Description: Equality of a class variable and a class abstraction (also called a class builder). Theorem 5.1 of [Quine] p. 34. This theorem shows the relationship between expressions with class abstractions and expressions with class variables. Note that abbi 2228 and its relatives are among those useful for converting theorems with class variables to equivalent theorems with wff variables, by first substituting a class abstraction for each class variable.

Class variables can always be eliminated from a theorem to result in an equivalent theorem with wff variables, and vice-versa. The idea is roughly as follows. To convert a theorem with a wff variable ph (that has a free variable x) to a theorem with a class variable A, we substitute x e. A for ph throughout and simplify, where A is a new class variable not already in the wff. Conversely, to convert a theorem with a class variable A to one with ph, we substitute { x | ph } for A throughout and simplify, where x and ph are new set and wff variables not already in the wff. For more information on class variables, see Quine pp. 15-21 and/or Takeuti and Zaring pp. 10-13. (Contributed by NM, 5-Aug-1993.)

Assertion

Ref	Expression
abeq2	|- ( A = { x | ph } <-> A. x ( x e. A <-> ph ) )
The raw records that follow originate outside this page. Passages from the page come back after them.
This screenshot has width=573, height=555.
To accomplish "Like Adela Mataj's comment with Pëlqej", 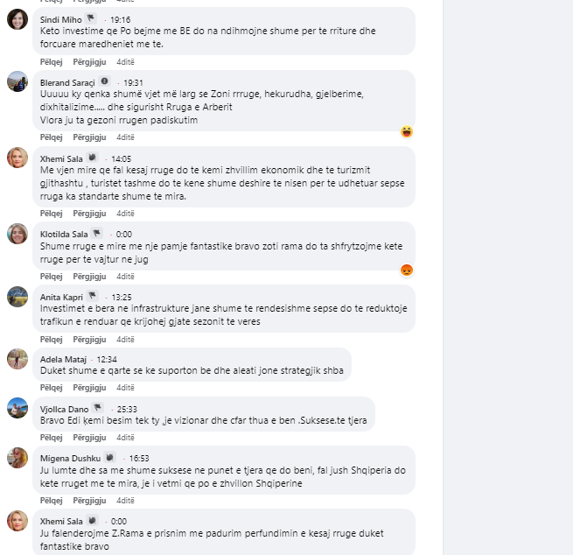I will [x=52, y=388].
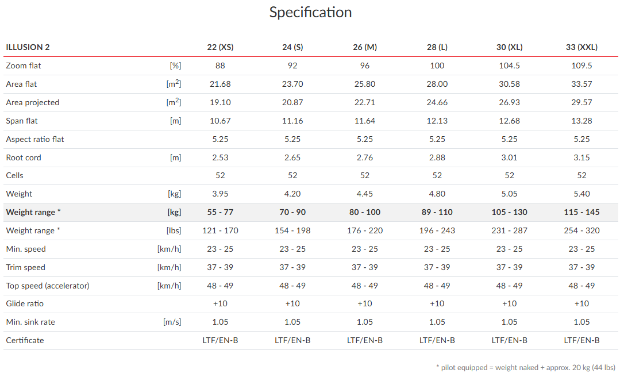This screenshot has height=377, width=620.
Task: Select the 22 (XS) column header
Action: 220,47
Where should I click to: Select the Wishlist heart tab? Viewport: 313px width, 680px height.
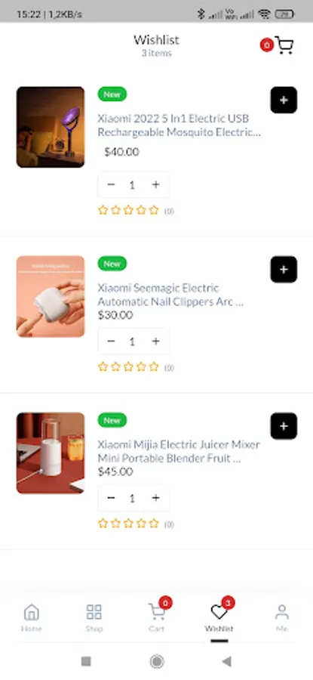point(219,617)
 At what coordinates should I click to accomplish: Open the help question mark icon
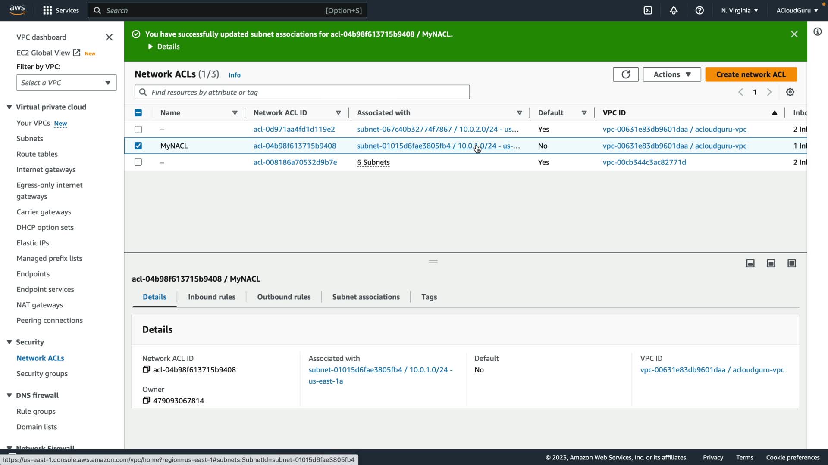[699, 10]
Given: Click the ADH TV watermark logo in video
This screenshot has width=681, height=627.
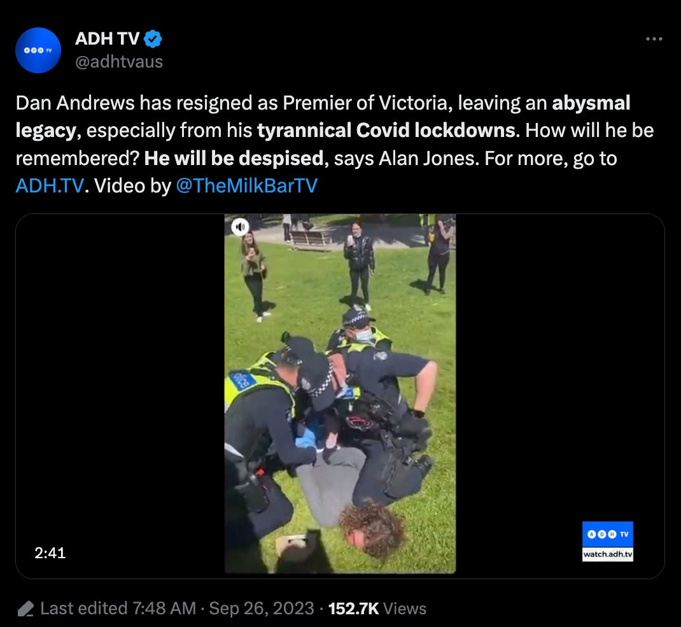Looking at the screenshot, I should 608,534.
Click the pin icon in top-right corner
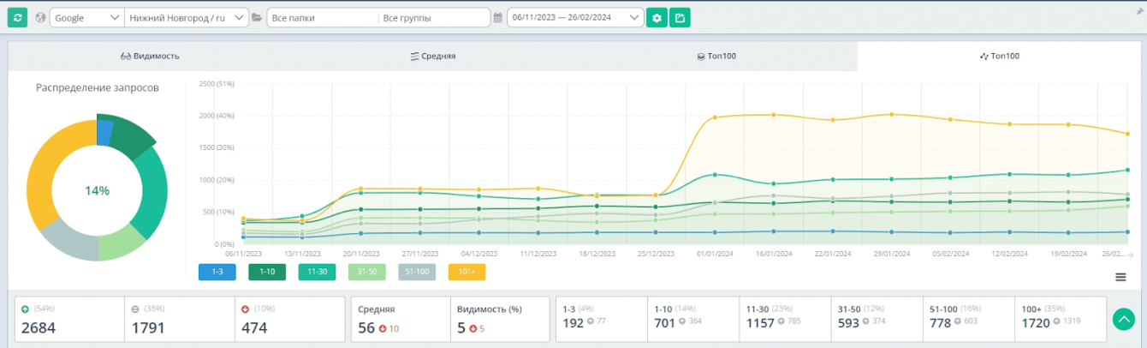The image size is (1147, 348). pyautogui.click(x=1138, y=12)
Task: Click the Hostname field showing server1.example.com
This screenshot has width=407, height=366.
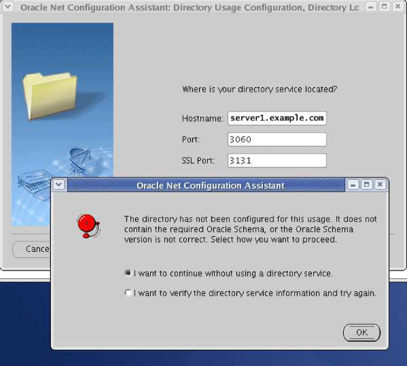Action: (x=277, y=118)
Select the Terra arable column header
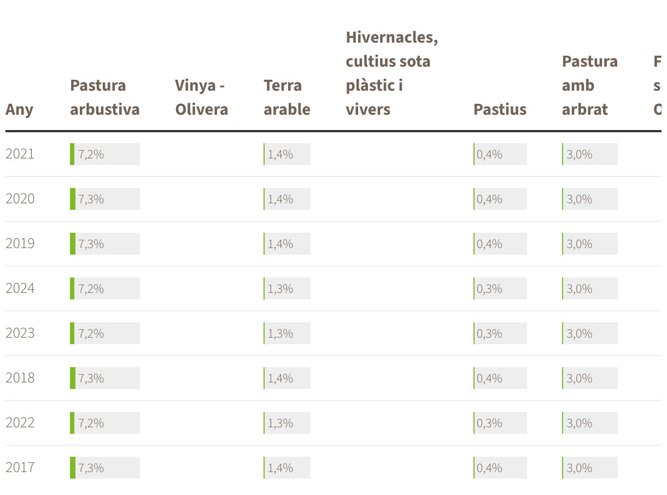Viewport: 667px width, 495px height. pyautogui.click(x=287, y=97)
Distinct variable group:   x, A

Allowed substitution hint:   ph( x)

Proof of Theorem abeq2

Dummy variable y is distinct from all other variables.

Step	Hyp	Ref	Expression
1		ax-17 1489	. . 3 |- ( y e. A -> A. x y e. A )
2		hbab1 2104	. . 3 |- ( y e. { x | ph } -> A. x y e. { x | ph } )
3	1, 2	cleqh 2214	. 2 |- ( A = { x | ph } <-> A. x ( x e. A <-> x e. { x | ph } ) )
4		abid 2103	. . . 4 |- ( x e. { x | ph } <-> ph )
5	4	bibi2i 226	. . 3 |- ( ( x e. A <-> x e. { x | ph } ) <-> ( x e. A <-> ph ) )
6	5	albii 1429	. 2 |- ( A. x ( x e. A <-> x e. { x | ph } ) <-> A. x ( x e. A <-> ph ) )
7	3, 6	bitri 183	1 |- ( A = { x | ph } <-> A. x ( x e. A <-> ph ) )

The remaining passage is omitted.